Władysław Maria Jakowicki (1885 – ca.1940/1942) was a Polish soldier, physician and an academic. Professor and rector of the Stefan Batory University in Wilno (Vilnius). Arrested, imprisoned and died in the aftermath of the Soviet invasion of Poland (around 1940-1942), exact location and place of death unknown.

==Biography==
Władysław Maria Jakowicki was born on 19 September 1885 in Vitebsk. In 1903 he finished a gymnasium there, and for the next three years he studied medicine at the University of Moscow. After the 1905 Russian Revolution he transferred to Lviv (Lwów) University, where in 1910 he received the physician qualification. Next year he received confirmation of his diploma from the Kiev University. From that time till the First World War he was an assistant in the obstetrics and gynaecology clinic of the Lviv University.

After the start of the war he joined volunteer units under Józef Piłsudski. From December 1914 he was the physician of the I baon of the 1st Infantry Regiment of the Polish Legions. On 1 January 1915 he was promoted to junior lieutenant, and on 26 January he became the chief physician of the 1st Regiment. He remained on that post till 25 April 1917, through the entire history of the 1st Regiment, advancing to the captain rank (1 October 1916). He was dismissed from the Legions after the Oath Crisis incident. He returned to Lviv, resuming his former position.

Throughout his military career he was awarded the Silver Cross of Virtuti Militari, as well as Cross of Valour (twice).

In the aftermath of World War I Lviv was incorporated into the newly independent Second Polish Republic. Jakowicki joined the new Polish Army. In December 1918 he was assigned to the director (ordinator) of the surgical department of the Military Hospital in Chełm. On 1 April 1920 he was promoted to deputy colonel. On 18 March 1921 upon request he was dismissed from active service. In 1923 he received habilitation of his degree. In 1924 he was an officer of the reserve in the 9th Hospital Regiment, from 1920 to 1924 working in the obstetrics clinic of the Warsaw University. On 1 October 1925 he became the chair of the obstetrics and gynaecology department (katedra) of the Stefan Batory University in Vilnius (Wilno). From 1929 to 1939 he was the dean of the medical department, and from 1936 to 1937, rector of the university. He resigned his position as the rector due to anti-Semitic incidents at the university, in protest over the introduction of the ghetto benches system.
━━━━━━━━━━━━━━━━━━━━━━━━━━━━━━
Assignment 1
In the Jakowicki biography, rewrite everything from "Władysław Maria Jakowicki (1885" down to "the Lviv University.", changing "physician" to "doctor" throughout.
Assignment 2
Please translate this sentence from the Jakowicki biography into Spanish: "He was dismissed from the Legions after the Oath Crisis incident."
Assignment 3
Using the Jakowicki biography, answer these:
(a) In which city was he born?
(b) On what date was he promoted to deputy colonel?
(c) During which years was he rector of the university?

Given records
━━━━━━━━━━━━━━━━━━━━━━━━━━━━━━
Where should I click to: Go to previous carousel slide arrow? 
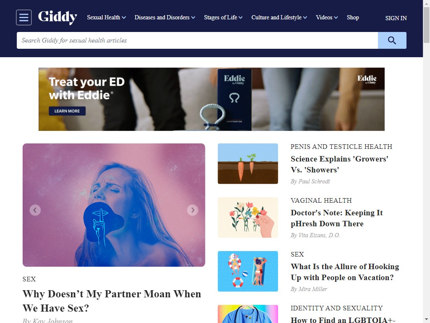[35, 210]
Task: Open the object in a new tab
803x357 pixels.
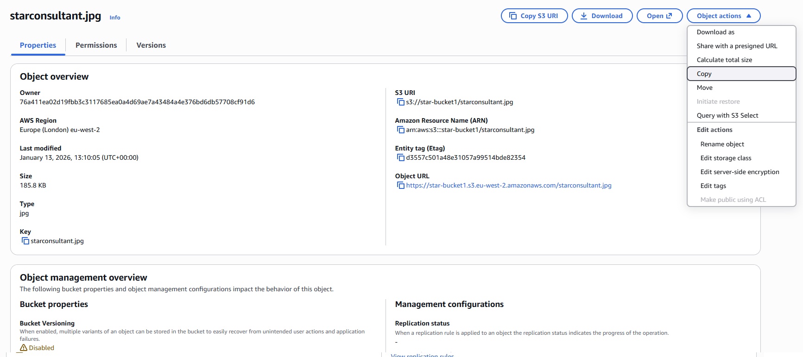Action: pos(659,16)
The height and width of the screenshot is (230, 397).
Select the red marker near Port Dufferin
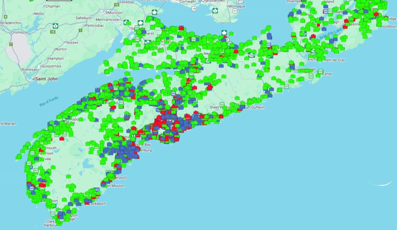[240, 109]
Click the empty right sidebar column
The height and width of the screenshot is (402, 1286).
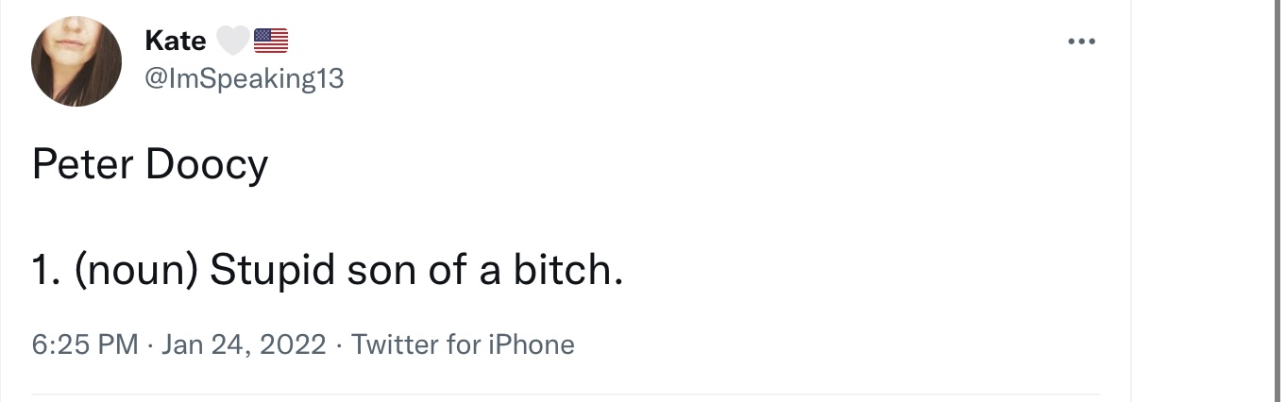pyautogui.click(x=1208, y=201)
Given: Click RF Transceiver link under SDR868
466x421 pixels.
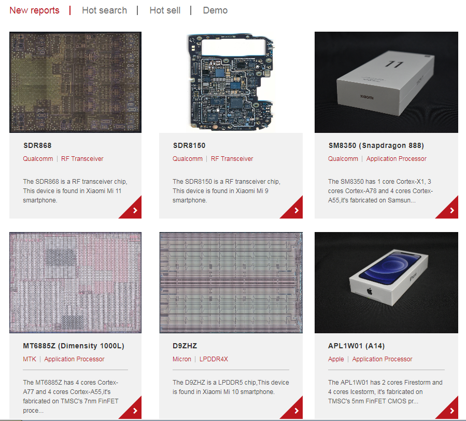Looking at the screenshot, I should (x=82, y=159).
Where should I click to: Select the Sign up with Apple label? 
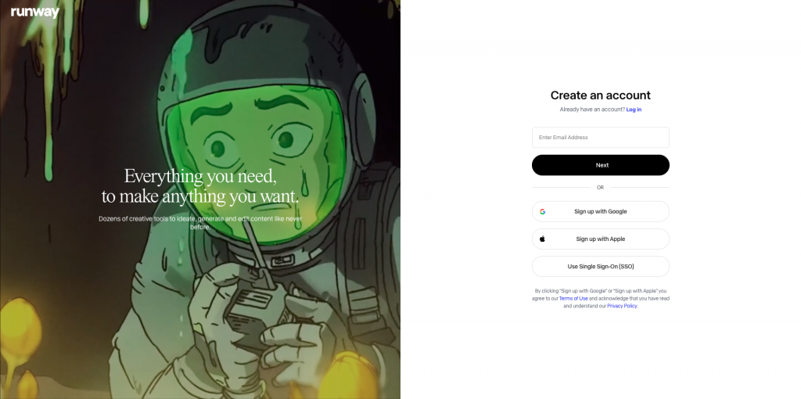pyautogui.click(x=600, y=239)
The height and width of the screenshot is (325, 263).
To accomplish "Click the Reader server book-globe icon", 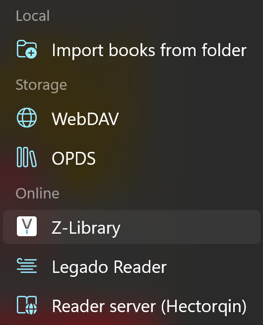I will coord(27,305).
━━━━━━━━━━━━━━━━━━━━━━━━━━━━━━
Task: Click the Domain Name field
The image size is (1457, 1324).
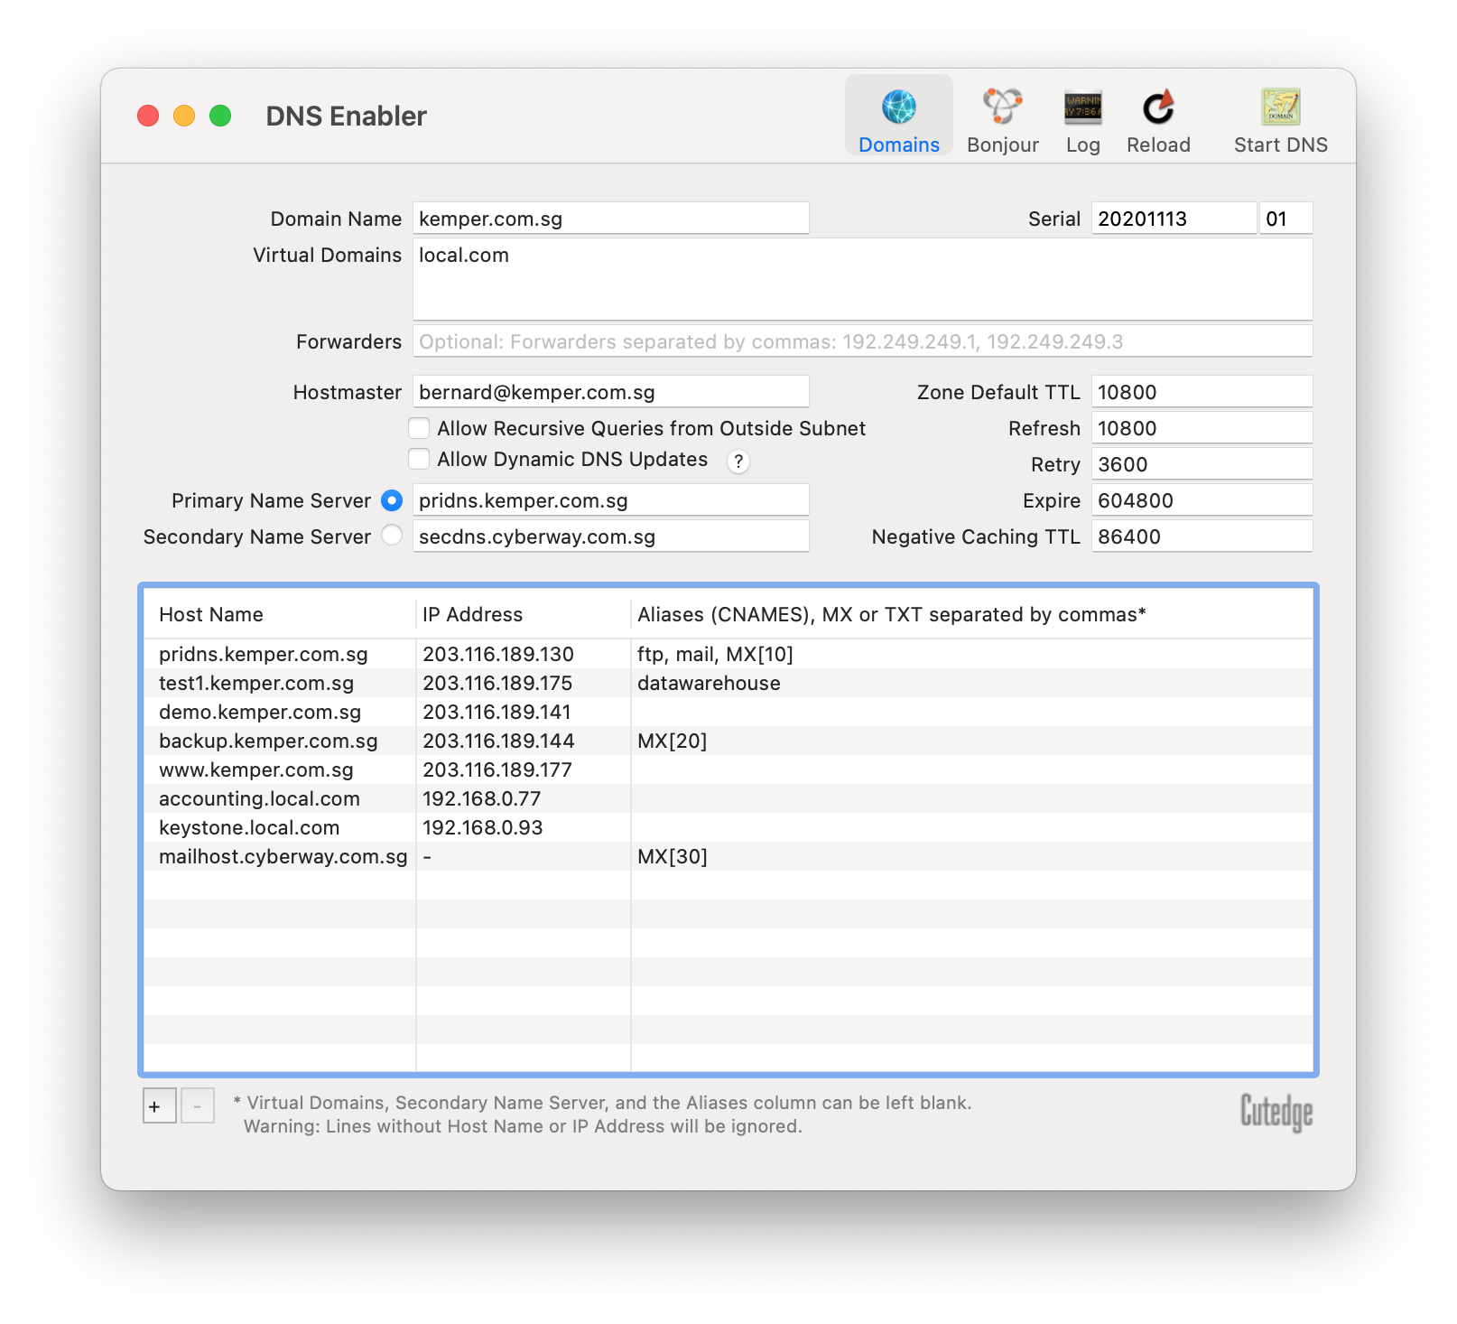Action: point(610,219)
━━━━━━━━━━━━━━━━━━━━━━━━━━━━━━
Response box 1
Władysław Maria Jakowicki (1885 – ca.1940/1942) was a Polish soldier, doctor and an academic. Professor and rector of the Stefan Batory University in Wilno (Vilnius). Arrested, imprisoned and died in the aftermath of the Soviet invasion of Poland (around 1940-1942), exact location and place of death unknown.

==Biography==
Władysław Maria Jakowicki was born on 19 September 1885 in Vitebsk. In 1903 he finished a gymnasium there, and for the next three years he studied medicine at the University of Moscow. After the 1905 Russian Revolution he transferred to Lviv (Lwów) University, where in 1910 he received the doctor qualification. Next year he received confirmation of his diploma from the Kiev University. From that time till the First World War he was an assistant in the obstetrics and gynaecology clinic of the Lviv University.

Response box 2
Fue destituido de las Legiones tras el incidente de la Crisis del Juramento.

Response box 3
(a) Vitebsk
(b) 1 April 1920
(c) 1936 to 1937